According to a report by the Learning Policy Institute, four leading factors, contributing to a national teacher shortage are: 1) a decline in teacher preparation enrollments, 2) district efforts to return to pre-recession pupil-teacher ratios, 3) increasing student enrollment, and 4) high teacher attrition. While often labor shortages can be temporary, reflective of a change to an industry or economy, this four-part combination, consisting of issues in attracting new teachers as well as retaining existing teachers suggests more of a failing culture of an entire profession. Even be more alarming? How school districts are responding to the shortage when compared to other industries faced with this same challenge.
Education is not the only industry experiencing a labor shortage. Various news sources suggest that the US is suffering from labor shortages in skilled laborers, truckers, manufacturing, landscaping, and even hospitality. It is however perhaps the industry with the slowest reaction. Though reasons for each shortage may vary, it’s important companies within each affected industry look to focus recruiting and retention strategies around these driving forces. When faced with staffing challenges employers are forced to innovate and again give attention to their most valuable asset – their people. So, as dealerships shift their recruiting efforts to technical schools, or companies incorporate profit sharing incentives into skilled laborer compensation packages, it seems very little has changed in recruiting or retaining teachers. Below are two of the most common “people strategies” implemented in a time where competing for talent is fierce. Are schools in your community competing for talent?
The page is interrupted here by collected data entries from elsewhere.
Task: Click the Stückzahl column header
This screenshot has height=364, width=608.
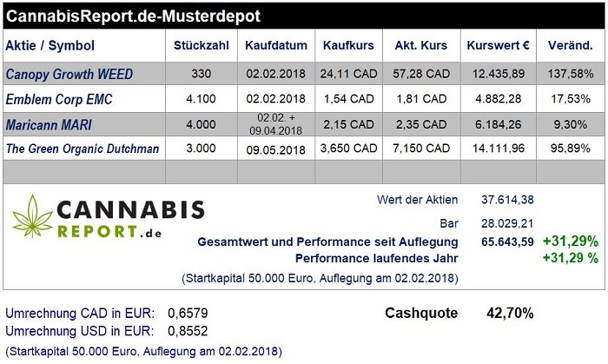Action: click(x=202, y=45)
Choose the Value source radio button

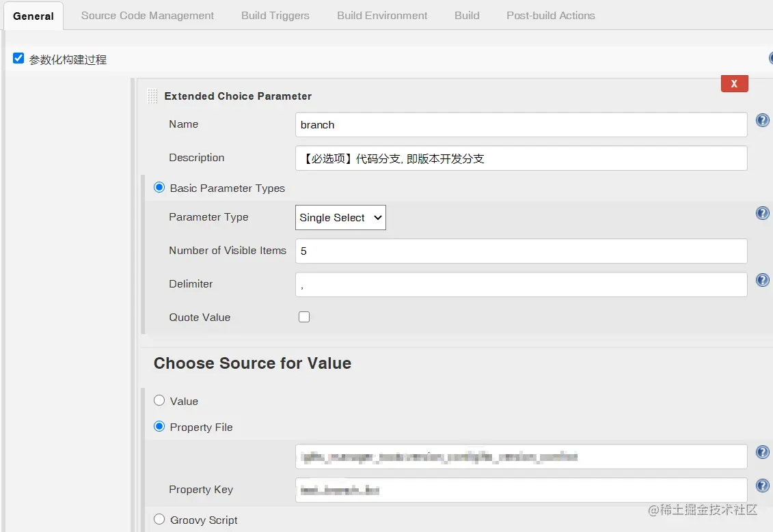click(159, 400)
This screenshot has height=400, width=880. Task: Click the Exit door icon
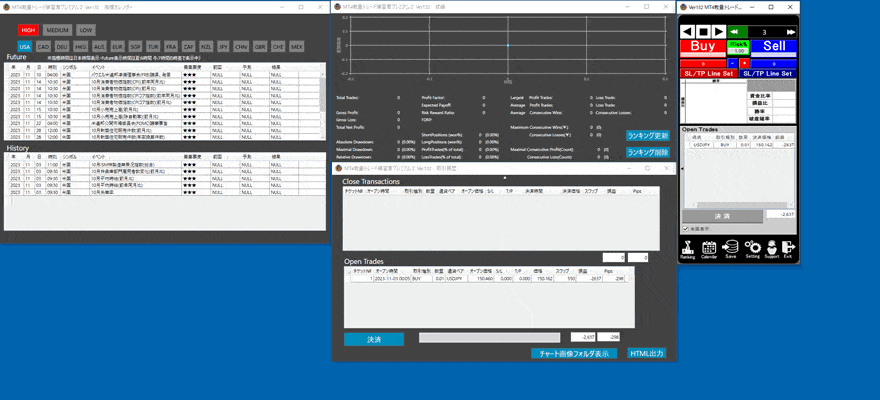790,248
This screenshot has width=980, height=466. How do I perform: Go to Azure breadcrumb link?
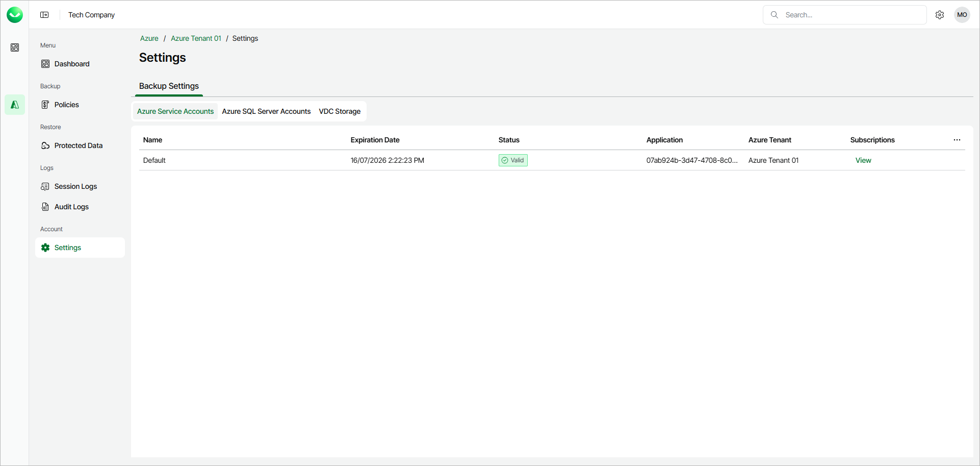click(x=149, y=38)
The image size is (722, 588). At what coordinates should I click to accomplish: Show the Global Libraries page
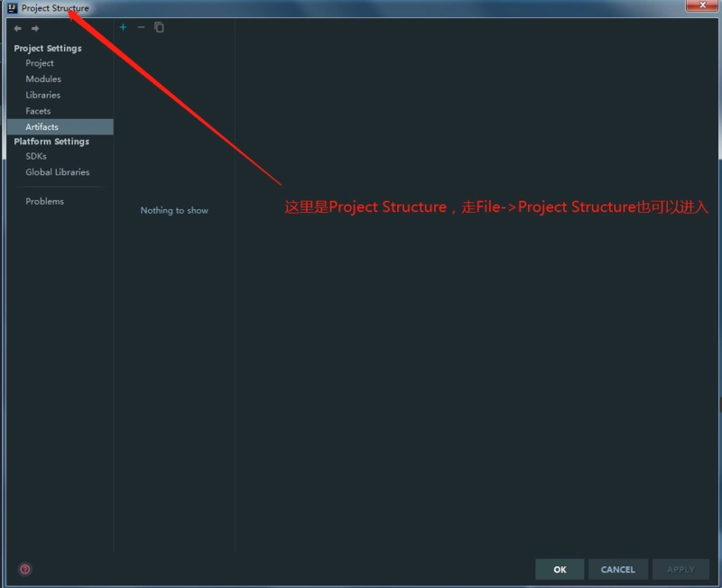pyautogui.click(x=58, y=172)
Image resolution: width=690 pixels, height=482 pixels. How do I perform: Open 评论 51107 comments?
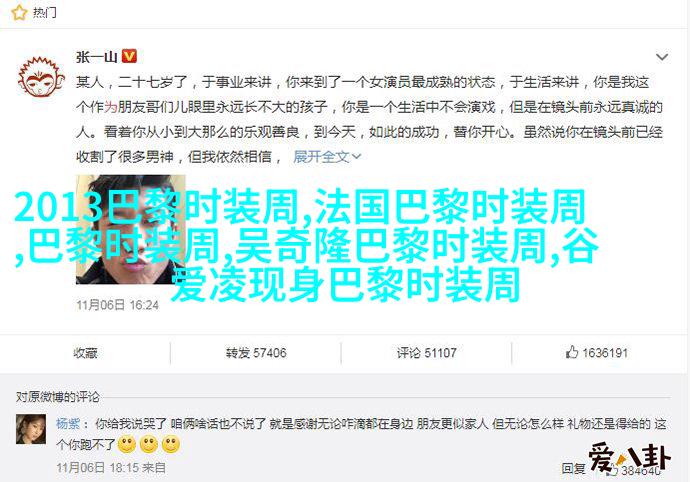426,353
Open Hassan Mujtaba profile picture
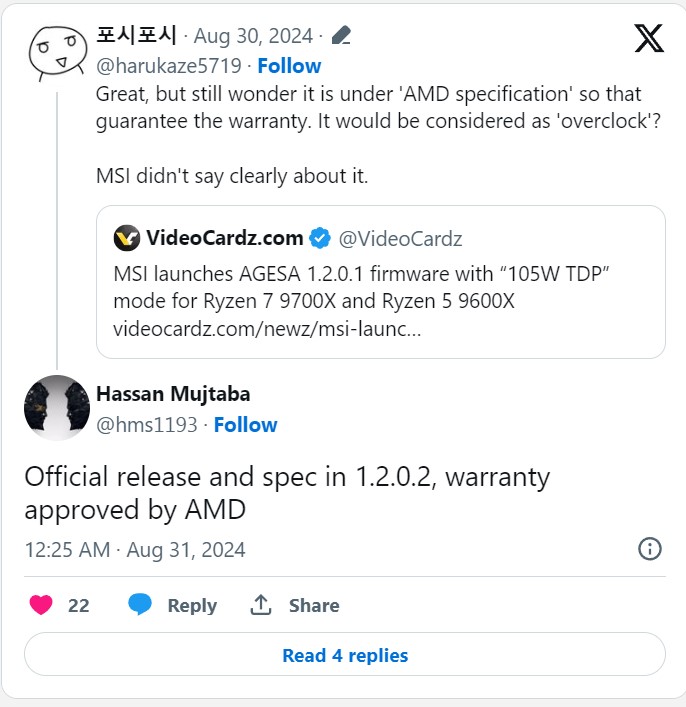Image resolution: width=686 pixels, height=707 pixels. (x=57, y=408)
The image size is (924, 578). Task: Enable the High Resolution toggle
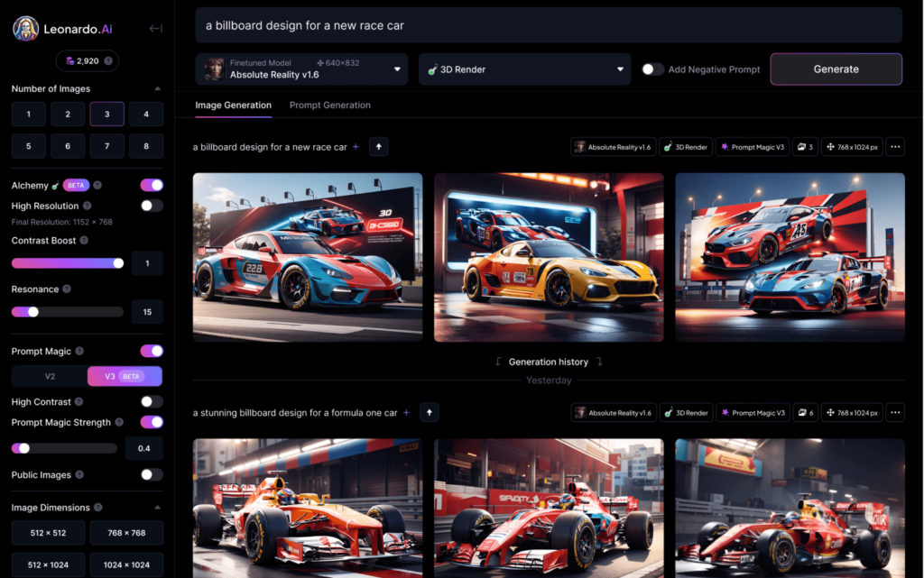[x=152, y=206]
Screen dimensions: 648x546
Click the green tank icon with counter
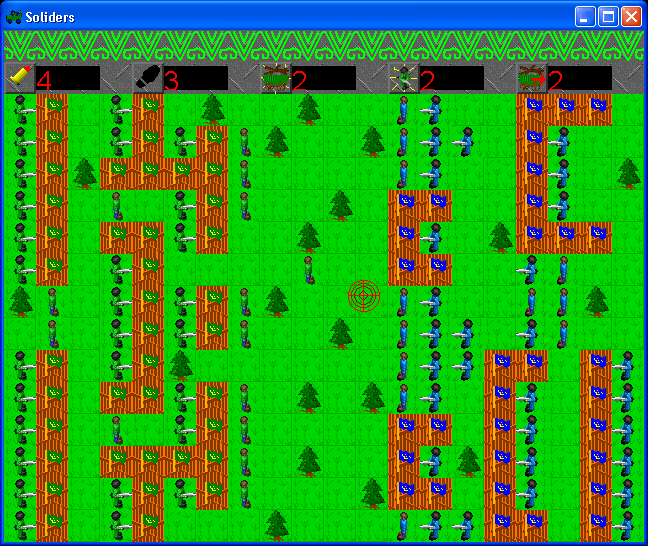point(275,78)
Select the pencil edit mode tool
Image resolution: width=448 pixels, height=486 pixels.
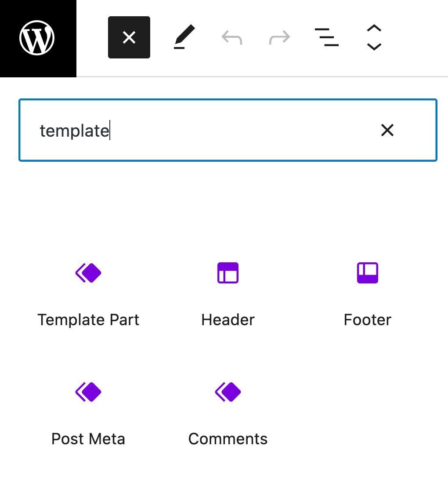[184, 37]
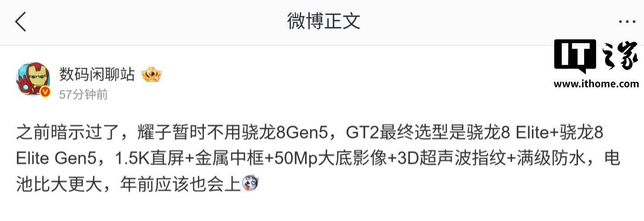The image size is (644, 221).
Task: Tap the golden crown membership badge
Action: tap(152, 75)
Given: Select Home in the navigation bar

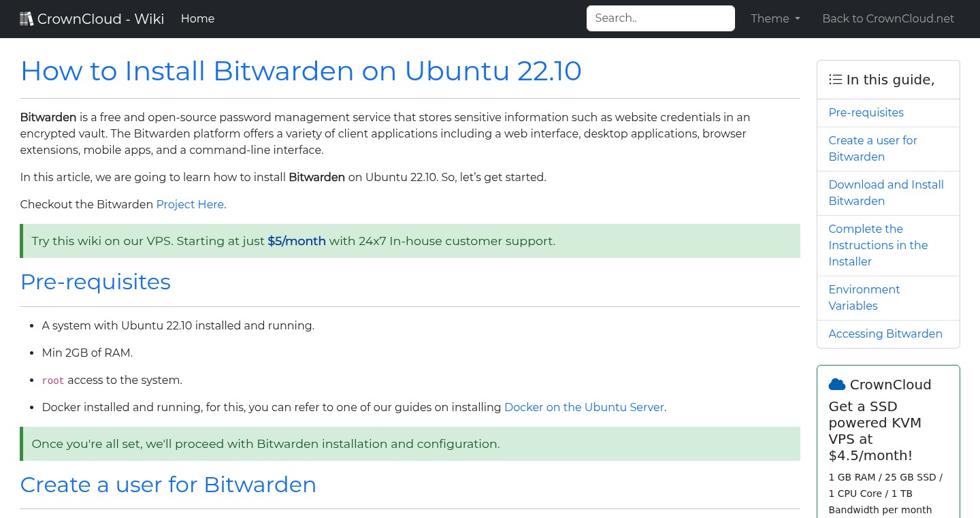Looking at the screenshot, I should pyautogui.click(x=197, y=18).
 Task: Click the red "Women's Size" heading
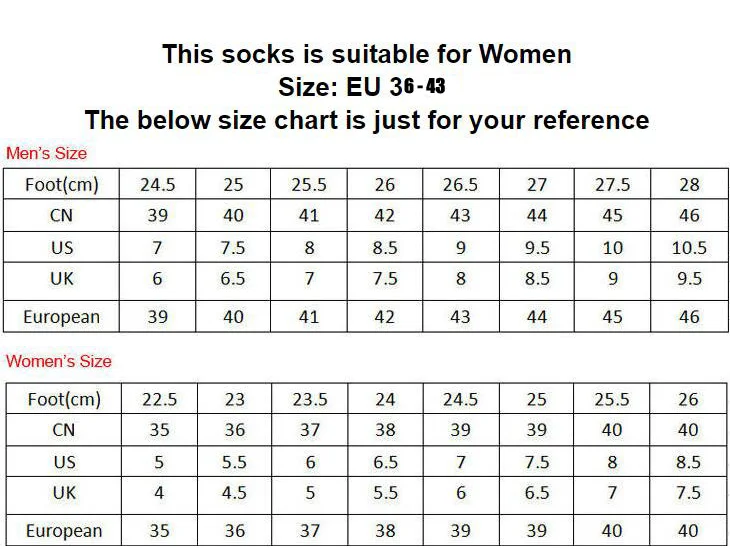point(59,361)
Perhaps the most powerful strategy given the role social media plays in society – social media, when used wisely, can be helpful in both attracting and retaining talent. Monster.com provides a brief case study of Sodexo, a company committed to helping corporate clients improve performance and promote well-being through a variety of life service offerings, who after incorporating social media in their recruiting efforts saw a 25% increase in candidates. In a separate Monster.com article, social media is labeled a “virtual water cooler”, a powerful tool when shaping a workplace culture with intention. Although navigating the world of social media within the workplace may be tricky – particularly for the public sector – is it a risk worth trying? With growing student enrollment, high attrition, and low recruitment, shortages are predicted to grow to 112,000 by 2018. By monitoring social media accounts and implementing a healthy social media policy, could school districts create a brand worth following?
Know your team.
What drives your teachers to teach? As any manager or supervisor should be able to answer this simple yet important question about the people that report to them – a Principal or Superintendent should be able to answer this same question regarding their teachers. Whether through a survey or one-on-one conversation, knowing your team is key. If you can’t answer this question about the team you represent, make it a point to ask the question next meeting. The asking is the most important part. Recognizing and respecting their answer is an extremely close second. The answer they provide, keeping in mind that it may change over time, is the key to keeping them engaged….and whether the private sector or public sector, engaged employees are critical to success. According to Gallup’s State of the American Workplace report, engaged employees have 41% lower absenteeism, 24% lower turnover, and 17% higher productivity – all extremely beneficial when workload is high but headcount is low.
So, while many discussions focus on better pay and benefits – also important aspects to consider when examining a labor crisis such as that of teachers – consider what the schools are doing in your community now regarding these two solutions that can be done for minimal cost. They are solutions well-tested in the private sector, helping to distinguish the ideas of tomorrow from the antiquated traditions of the past. Cinematographer, Conrad Hall said, “You are always a student, never a master. You have to keep moving forward.” Can the lessons in human capital learned from business be key to advancing education forward?